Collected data
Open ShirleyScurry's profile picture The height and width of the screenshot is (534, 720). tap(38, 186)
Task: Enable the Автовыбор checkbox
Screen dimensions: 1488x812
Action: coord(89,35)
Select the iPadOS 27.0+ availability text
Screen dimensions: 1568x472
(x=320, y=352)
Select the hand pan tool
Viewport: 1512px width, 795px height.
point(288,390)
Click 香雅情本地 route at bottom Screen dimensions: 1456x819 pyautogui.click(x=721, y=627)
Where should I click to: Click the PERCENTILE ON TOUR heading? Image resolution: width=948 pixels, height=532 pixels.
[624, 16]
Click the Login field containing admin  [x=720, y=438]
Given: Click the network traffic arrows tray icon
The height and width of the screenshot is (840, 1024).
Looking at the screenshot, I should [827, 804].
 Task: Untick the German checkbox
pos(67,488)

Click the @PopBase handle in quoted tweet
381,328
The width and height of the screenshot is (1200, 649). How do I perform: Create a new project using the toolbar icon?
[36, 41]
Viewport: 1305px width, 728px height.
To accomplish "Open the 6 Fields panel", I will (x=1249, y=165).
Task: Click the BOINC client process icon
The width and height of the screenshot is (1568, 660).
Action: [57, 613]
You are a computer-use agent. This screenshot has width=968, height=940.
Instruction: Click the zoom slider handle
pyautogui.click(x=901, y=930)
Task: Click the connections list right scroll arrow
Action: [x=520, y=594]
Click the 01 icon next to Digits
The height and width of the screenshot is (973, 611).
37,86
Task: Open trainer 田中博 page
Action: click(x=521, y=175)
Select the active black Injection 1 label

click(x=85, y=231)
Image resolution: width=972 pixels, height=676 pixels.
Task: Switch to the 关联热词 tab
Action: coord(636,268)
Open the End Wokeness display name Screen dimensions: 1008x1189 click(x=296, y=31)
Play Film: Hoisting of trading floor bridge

# Problem statement
The entries are to be retyped in full, with no alteration.

# Task output
Open ShirleyScurry's profile picture The height and width of the screenshot is (534, 720). tap(38, 186)
Task: Enable the Автовыбор checkbox
Screen dimensions: 1488x812
Action: coord(89,35)
Select the iPadOS 27.0+ availability text
Screen dimensions: 1568x472
(x=320, y=352)
Select the hand pan tool
Viewport: 1512px width, 795px height.
point(288,390)
Click 香雅情本地 route at bottom Screen dimensions: 1456x819 pyautogui.click(x=721, y=627)
Where should I click to: Click the PERCENTILE ON TOUR heading? Image resolution: width=948 pixels, height=532 pixels.
[624, 16]
Click the Login field containing admin  [x=720, y=438]
Given: Click the network traffic arrows tray icon
The height and width of the screenshot is (840, 1024).
Looking at the screenshot, I should [827, 804].
 Task: Untick the German checkbox
pos(67,488)

Click the @PopBase handle in quoted tweet
381,328
The width and height of the screenshot is (1200, 649). How do I perform: Create a new project using the toolbar icon?
[36, 41]
Viewport: 1305px width, 728px height.
To accomplish "Open the 6 Fields panel", I will (x=1249, y=165).
Task: Click the BOINC client process icon
The width and height of the screenshot is (1568, 660).
Action: [57, 613]
You are a computer-use agent. This screenshot has width=968, height=940.
Instruction: Click the zoom slider handle
pyautogui.click(x=901, y=930)
Task: Click the connections list right scroll arrow
Action: [x=520, y=594]
Click the 01 icon next to Digits
The height and width of the screenshot is (973, 611).
37,86
Task: Open trainer 田中博 page
Action: click(x=521, y=175)
Select the active black Injection 1 label

click(x=85, y=231)
Image resolution: width=972 pixels, height=676 pixels.
Task: Switch to the 关联热词 tab
Action: coord(636,268)
Open the End Wokeness display name Screen dimensions: 1008x1189 click(x=296, y=31)
Play Film: Hoisting of trading floor bridge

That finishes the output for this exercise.